The witness resumed, explaining that there had been a buzz around the island in recent days, and the equipment had been used heavily. The team conducting the search had continued working later than normal on the evening in question, after making contact with a large underground structure some seventy feet below the surface. As the supposed treasure was carefully exhumed, the buzz about the island swelled to shouts of joy. Grown men were acting like kids at a little league game. At long last something significant had been discovered on the island, after hundreds of years of efforts, fortunes squandered, and multiple lives lost. Finally something tangible had been exhumed. Something apparently intact and undamaged.

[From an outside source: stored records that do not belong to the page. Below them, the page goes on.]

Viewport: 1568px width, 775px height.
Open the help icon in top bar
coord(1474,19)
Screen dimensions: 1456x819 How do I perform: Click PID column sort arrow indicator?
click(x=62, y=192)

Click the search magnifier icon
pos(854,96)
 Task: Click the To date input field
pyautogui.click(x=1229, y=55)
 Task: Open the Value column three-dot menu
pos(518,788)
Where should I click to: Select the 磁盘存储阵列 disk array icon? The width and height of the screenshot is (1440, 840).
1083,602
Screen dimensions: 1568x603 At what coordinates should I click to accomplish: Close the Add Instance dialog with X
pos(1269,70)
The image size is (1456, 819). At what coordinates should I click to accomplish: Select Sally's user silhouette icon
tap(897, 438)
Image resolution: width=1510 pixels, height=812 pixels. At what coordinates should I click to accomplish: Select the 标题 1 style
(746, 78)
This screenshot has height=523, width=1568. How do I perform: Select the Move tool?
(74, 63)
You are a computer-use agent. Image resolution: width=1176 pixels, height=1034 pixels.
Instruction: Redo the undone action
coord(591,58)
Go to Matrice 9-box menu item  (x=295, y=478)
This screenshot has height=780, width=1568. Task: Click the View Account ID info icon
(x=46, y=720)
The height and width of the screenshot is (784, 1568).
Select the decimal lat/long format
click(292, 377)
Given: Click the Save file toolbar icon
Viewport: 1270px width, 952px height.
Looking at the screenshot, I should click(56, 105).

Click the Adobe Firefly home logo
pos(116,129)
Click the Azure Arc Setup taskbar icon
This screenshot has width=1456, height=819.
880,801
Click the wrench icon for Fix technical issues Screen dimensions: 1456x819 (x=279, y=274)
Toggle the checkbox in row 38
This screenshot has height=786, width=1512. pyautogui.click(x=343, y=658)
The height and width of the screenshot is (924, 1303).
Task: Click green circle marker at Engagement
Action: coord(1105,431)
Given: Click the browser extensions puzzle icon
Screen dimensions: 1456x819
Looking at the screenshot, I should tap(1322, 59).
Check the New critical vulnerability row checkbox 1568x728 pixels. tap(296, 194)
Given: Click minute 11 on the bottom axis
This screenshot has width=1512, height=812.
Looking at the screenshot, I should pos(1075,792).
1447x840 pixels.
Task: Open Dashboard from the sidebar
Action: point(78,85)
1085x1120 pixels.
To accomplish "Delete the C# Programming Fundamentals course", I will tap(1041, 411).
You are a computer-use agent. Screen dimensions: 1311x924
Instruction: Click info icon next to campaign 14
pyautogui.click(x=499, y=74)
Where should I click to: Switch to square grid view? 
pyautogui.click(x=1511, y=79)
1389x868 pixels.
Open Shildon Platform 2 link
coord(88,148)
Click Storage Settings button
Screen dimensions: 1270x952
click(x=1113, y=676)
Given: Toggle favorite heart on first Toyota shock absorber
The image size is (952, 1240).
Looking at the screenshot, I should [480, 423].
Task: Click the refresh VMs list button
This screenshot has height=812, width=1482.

But it was not chests of pirate gold that they unearthed. Rather, a large wooden structure. Something like a shipping crate. The outer layers of this box were rotting and crumbling, but being highly overbuilt, the inner layers of planking were still remarkably solid.
The witness hesitated.
“And then what?” the anchor pressed.
“It was awful,” the witness muttered, shaking his head and drawing in a long breath.
“I know you’ve had a rough night,” the anchor said. “But can you tell us what the searchers found in that box?”
“They pried it open,” said the witness. “There were big work lights set up everywhere, aimed at the dig site and at the box. I could see everything clearly. And they finally pried it open. And … I saw … There was someone in there.”
“Someone?”
“Yeah …”
“Buried in the box?”
“Yeah, it was like a man,” answered the witness.
“Like a man?”
“Like a very old and shriveled man. All leathery. Skin and bones. But not exactly like a mummy. He looked like he’d been down there a while. But not too long.”
“How could that be?” asked the anchor.
“I don’t know. All I’m saying is that’s what I saw. It was a little like seeing those old photos of people in concentration camps.”
“So, you’re there working,” said the anchor. “There’s a buzz around the island. The thrill of anticipation.”